This article was originally published in The Notebook. In August 2020, The Notebook became Chalkbeat Philadelphia.
In a shocking move, the School Reform Commission Thursday night voted to begin the process of turning over Wister Elementary School in Germantown to Mastery Charter, defying the recommendation of Superintendent Hite.
The move came through a surprise “walk-on” resolution proposed by Commissioner Sylvia Simms four hours into a marathon meeting. It was supported by two other members, giving the action a three-vote majority. Chair Marjorie Neff voted no. Member Farah Jimenez abstained.
The SRC also approved resolutions to turn over Cooke Elementary School in Logan to the Great Oaks Foundation and Huey Elementary in West Philadelphia to Global Leadership Academy, which followed Hite’s recommendations.
Hite had initially recommended the three schools for charter conversion under the Renaissance Schools initiative.
But he then changed his mind regarding Wister after reviewing data and concluding that the school had shown enough improvement over the past year to remain in the District and get extra supports. On the District’s School Progress Report, the school’s rating no longer falls in the lowest category, labeled "Intervene."
During the process of considering the move, a vocal contingent of parents supported Mastery, which worked hard to organize them, while another faction fought to keep the school within the District and stave off privatization.
The SRC’s action sparked both outrage and cheers in the crowded room. Some Mastery supporters shouted “Thank the Lord” while others, parents and advocates, decried the action and accused the SRC of breaking faith.
One member of the audience, Pastor Pamela Williams, shouted at Simms that she should have recused herself from the vote because “your sister works for Mastery.” Simms’ sister, Quibila Divine, is a senior account executive for Citizen Consulting Group, a Chicago-based “public engagement" firm that lists Mastery as one of its clients.

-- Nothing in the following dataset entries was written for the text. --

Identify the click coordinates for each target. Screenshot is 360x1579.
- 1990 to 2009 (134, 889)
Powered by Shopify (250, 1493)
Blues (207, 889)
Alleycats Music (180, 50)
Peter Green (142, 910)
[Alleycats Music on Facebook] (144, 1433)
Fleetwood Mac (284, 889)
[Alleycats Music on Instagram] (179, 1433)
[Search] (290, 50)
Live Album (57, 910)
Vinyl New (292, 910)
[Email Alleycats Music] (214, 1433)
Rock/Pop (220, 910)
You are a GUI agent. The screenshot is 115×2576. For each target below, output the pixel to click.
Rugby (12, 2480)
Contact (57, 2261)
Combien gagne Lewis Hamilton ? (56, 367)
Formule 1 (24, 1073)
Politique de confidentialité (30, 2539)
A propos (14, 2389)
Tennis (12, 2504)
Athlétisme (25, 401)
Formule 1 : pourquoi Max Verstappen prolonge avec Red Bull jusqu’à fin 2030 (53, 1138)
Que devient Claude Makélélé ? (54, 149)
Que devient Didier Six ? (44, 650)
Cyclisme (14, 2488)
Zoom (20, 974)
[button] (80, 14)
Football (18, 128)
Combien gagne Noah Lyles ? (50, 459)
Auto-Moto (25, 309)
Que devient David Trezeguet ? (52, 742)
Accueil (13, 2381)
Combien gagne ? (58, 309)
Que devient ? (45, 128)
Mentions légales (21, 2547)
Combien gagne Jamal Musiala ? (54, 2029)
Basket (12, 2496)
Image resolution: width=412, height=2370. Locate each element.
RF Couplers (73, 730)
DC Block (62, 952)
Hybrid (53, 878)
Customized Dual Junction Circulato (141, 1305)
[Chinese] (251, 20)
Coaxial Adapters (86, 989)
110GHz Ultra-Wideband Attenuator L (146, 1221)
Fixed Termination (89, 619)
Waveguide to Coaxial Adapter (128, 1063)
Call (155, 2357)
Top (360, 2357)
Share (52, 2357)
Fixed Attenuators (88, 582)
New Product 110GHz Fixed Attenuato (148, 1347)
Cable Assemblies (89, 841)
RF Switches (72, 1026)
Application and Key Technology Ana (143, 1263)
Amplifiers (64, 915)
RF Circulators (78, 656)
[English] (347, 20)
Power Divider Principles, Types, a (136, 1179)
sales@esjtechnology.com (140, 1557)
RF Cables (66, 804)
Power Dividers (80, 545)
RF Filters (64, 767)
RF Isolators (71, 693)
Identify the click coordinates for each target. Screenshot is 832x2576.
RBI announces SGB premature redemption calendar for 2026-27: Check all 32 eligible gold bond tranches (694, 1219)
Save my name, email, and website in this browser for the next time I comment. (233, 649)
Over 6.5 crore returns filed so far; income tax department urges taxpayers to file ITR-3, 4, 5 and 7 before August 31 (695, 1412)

Asked later about this, Simms said, “I don’t know what my sister’s got.”
In proposing her resolution, Simms said that she felt parents, especially poor parents of color, are being failed at Wister and other schools and that drastic action is necessary.
Commissioner Bill Green seconded the resolution and said later that Simms was concerned about the parents and “I support her in it."
Before voting, Commissioner Feather Houstoun explained torturously that in hindsight, she felt that Wister should not have been recommended to be a Renaissance charter. But given how the process had been started with the community, she concluded that the right thing to do was proceed with the next step, which is to invite Mastery to submit a charter application for Wister.
Simms, Green, and Houstoun each reiterated that they continue to support and respect Hite.
Hite said he was surprised but not shocked. “There were a lot of emotions,” he said. “They went in a different direction. That’s what boards do.”
He said that his turnabout on Wister “had nothing to do with Mastery,” but rather with a desire to “recognize progress in a District school. I felt it was no longer a candidate for that level of intervention.”
He observed that “this is what happens when you have finite resources and more needs than resources to fulfill the needs.”
Others were not so sanguine, and regarded the SRC’s last-minute action – which did an end-run around any opportunity for public comment — as the last straw in sealing their frustration with its leadership.
“Obviously doing this with a ‘walk-on’ resolution is an outrage,” said City Councilwoman Helen Gym, who attended the meeting “I came here to the SRC to talk about participation and building a bigger vision for schools. When they pull hijinks like this, it causes a tremendous amount of problems.”
Hite said this isn’t the final word on the charter conversions. The SRC vote authorizes each of the three organizations to submit a charter application. The SRC will take a final vote on those charters in April, Hite said.